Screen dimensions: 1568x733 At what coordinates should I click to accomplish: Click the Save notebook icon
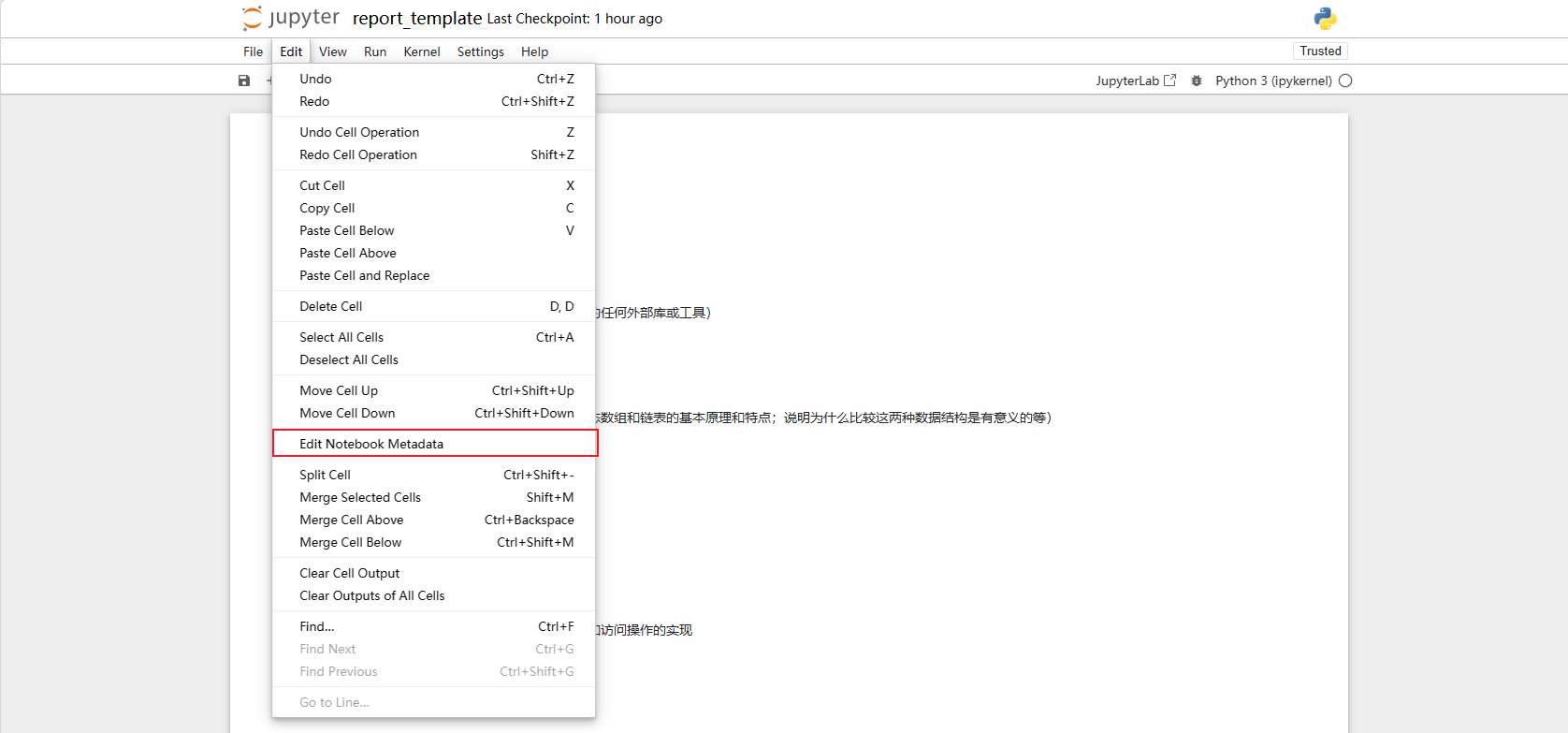pyautogui.click(x=244, y=81)
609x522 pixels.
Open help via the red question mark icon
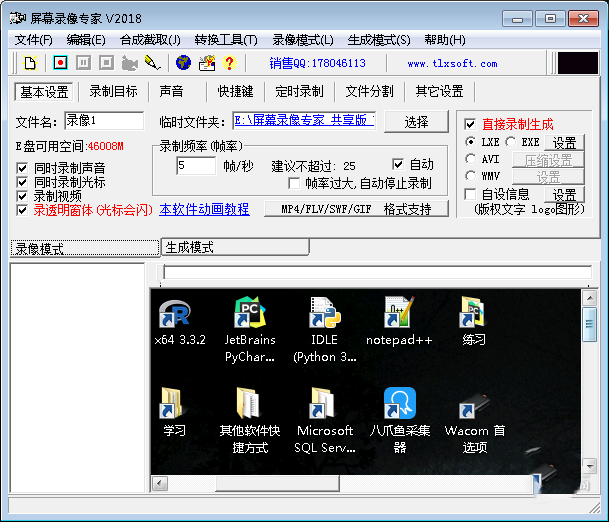tap(229, 63)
▬▬▬
Work instructions - Output every record above exactly as written, but skip the pictures.

Solution to this exercise -
Screen dimensions: 1568x733 At what coordinates should I click to accomplish: Click the Save notebook icon
pyautogui.click(x=244, y=81)
609x522 pixels.
Open help via the red question mark icon
tap(229, 63)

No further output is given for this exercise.